Working with mice, I accumulated a lot of tissue samples that had to be stored at -80 C. To keep track of all of these (and to combine some data for my projects), I also had an excel document. I had one sheet dedicated for a table of contents, which box # had which experiment’s samples and which -80 C freezer was that box located (we had both a chest and an upright freezer). Then each box had its own respective sheet within the excel document to outline more info about its content.

One particularly useful thing I did with this is that I actually included all of the data about each mouse in this excel document. This included ear tag number, genotype, sex, date of birth, sac date, experimental condition (control vs treatment), as well as data collected at the time of sacrifice such as body weight, liver weight, adipose tissue weight, and any other info that was collected. Finally, I also marked which tissue were present in the box – including but not limited to liver, adipose tissue, gallbladder (as I was in a bile acid lab, we always collected this but I never actually did anything with it!) I did this for a couple of reasons – 1) I needed to organize the data somewhere, it might as well be in this document and 2) at some point when I left the lab, others could easily go to find out what I had and all of the data for it instead of having to go search through multiple lab notebooks to hopefully find all of the data organized by the date that the tissue were collected (as I unfortunately had to do for a few projects I worked on from previous lab members).

Primers

My lab did a lot of qPCR to measure gene expression, so we had a lot of primer stocks. I personally had 4-5 boxes of primer stocks that I had created during my PhD. Since these need to be in pairs (and things in pairs often find a way to become separated), I assigned each primer a specific location in these boxes. Just as I did with the cell culture stocks, I made an excel sheet that noted the exact location of each tube. In addition, I put the primer sequence in the excel sheets so that, again, all the info was accessible in the same place.

Now, one extra thing I did in this case that was helpful is that in addition to this electronic documentation, I also wrote the box # and coordinate on the top of each tube – for example, “Box 2 A8”. I bought a bunch of those little dot stickers to make it easier to label. This labeling was important because I was not the only person using these primers. Having the location labeled on the top made it easier for everyone else (and myself) to put these back where they belong.


Organizing Papers

Something that I always worked on doing (but never found a good, consistent format) was organizing the papers that I had downloaded and [sometimes] read. In the beginning, I tried using reference managers like Zotero (because it was free) however I wasn’t a fan of the format. I tried downloading the PDFs and organizing them into folders based on general topics, but then I’d forgot to check these folders and would end up downloading the same paper multiple times. Some of the main papers I references throughout my PhD were ones that I ended up printing out, reading, and highlighting multiple times without realizing I had already done so until I found another version of it already printed out at home. In the end, I was ok with this redundancy because it was often nice to go back to a paper I had previously read with a new outlook given my more recent data or based on other papers I had read. It wasn’t exactly efficient but there was still some positive aspect to it.

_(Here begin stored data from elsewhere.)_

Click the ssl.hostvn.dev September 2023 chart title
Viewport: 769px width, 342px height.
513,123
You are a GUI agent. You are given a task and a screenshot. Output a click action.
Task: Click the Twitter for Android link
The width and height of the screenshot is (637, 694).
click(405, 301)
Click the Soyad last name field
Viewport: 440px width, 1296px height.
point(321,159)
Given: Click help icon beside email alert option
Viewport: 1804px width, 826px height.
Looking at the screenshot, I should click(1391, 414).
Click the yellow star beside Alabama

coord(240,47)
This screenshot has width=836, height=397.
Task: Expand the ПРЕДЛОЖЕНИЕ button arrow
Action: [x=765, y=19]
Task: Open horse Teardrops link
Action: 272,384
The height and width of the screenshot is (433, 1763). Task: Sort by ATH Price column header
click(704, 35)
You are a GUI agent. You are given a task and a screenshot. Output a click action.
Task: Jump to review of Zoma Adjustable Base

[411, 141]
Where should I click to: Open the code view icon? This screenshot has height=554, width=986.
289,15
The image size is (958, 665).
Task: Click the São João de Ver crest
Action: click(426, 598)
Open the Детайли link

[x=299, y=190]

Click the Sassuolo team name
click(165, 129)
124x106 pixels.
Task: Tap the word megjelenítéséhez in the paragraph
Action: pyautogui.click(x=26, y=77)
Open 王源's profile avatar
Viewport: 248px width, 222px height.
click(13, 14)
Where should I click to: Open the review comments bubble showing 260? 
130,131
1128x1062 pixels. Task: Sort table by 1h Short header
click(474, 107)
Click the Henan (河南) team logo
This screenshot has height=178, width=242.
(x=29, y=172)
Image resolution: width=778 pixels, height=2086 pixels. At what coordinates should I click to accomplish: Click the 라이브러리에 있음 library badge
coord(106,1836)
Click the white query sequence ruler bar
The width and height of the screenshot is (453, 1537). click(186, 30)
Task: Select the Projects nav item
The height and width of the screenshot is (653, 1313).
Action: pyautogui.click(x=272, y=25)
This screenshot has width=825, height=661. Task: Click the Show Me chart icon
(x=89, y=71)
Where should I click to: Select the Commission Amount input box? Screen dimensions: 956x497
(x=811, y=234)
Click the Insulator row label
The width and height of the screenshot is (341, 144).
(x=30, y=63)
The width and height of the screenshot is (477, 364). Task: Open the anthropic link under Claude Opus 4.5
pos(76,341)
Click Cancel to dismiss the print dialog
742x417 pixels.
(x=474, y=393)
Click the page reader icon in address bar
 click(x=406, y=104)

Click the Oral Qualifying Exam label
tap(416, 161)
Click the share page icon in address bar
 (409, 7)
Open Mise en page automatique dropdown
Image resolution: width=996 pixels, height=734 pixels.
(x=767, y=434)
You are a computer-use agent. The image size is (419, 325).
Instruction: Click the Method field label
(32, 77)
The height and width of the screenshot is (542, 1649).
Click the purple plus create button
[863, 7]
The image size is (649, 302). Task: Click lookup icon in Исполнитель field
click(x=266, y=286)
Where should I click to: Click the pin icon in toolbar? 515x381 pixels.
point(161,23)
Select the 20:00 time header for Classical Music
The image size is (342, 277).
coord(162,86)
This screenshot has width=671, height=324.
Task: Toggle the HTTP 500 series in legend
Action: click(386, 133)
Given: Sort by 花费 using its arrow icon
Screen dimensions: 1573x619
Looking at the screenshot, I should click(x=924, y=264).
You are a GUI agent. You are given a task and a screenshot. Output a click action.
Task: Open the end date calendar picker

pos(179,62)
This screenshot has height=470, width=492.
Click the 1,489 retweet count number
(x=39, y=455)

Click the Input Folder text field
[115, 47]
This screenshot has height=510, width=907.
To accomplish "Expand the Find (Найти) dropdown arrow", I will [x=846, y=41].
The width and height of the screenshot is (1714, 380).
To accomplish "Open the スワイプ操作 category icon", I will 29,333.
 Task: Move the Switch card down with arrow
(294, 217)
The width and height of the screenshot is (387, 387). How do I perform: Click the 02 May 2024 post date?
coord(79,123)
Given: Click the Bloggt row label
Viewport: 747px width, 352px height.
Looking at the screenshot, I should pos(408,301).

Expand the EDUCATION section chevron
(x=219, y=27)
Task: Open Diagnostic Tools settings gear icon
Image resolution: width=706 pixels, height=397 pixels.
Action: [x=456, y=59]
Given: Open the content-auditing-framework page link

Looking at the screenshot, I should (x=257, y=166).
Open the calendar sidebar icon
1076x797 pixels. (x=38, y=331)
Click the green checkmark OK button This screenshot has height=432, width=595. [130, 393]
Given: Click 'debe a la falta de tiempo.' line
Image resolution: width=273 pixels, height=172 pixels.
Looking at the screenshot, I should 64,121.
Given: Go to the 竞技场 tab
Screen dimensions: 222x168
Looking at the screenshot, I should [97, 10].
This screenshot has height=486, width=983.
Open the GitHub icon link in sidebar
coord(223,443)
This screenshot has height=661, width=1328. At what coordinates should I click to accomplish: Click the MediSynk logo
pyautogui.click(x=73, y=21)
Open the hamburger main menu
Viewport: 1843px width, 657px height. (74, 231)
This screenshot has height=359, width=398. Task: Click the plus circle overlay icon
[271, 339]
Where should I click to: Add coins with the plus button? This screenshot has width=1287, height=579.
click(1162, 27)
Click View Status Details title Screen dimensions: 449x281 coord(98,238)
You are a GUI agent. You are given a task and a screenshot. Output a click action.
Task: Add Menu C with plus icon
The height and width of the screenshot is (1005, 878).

When it came to writing papers and my dissertation, what ended up working for me was to create a word doc where I would organize my references alphabetically by last name. As I was working on the draft of my documents, I would include the reference as (last name, year) in the text. Then, when I got ready to actually submit the manuscript, I would use a reference manager (End Note or Zotero) to actually put in the references and format them appropriately for each journal. A couple reasons I did this are 1) my lab typically wanted to do this using End Note and I didn’t want to buy it so my other option was to only use it on the computers at lab and 2) I had heard horror stories of references linked by reference managers getting messed up when sharing a document with someone. However, linking all the references at the end could be a very time consuming process (for my 100+ page dissertation draft that I wrote for my prelim exam, it took 6+ hours! I watched Grey’s Anatomy the whole time…) So when it came to my final dissertation, I actually just left my references in the format (last name, year) in the text and copied the text from my separate references document into the references section of my final dissertation document.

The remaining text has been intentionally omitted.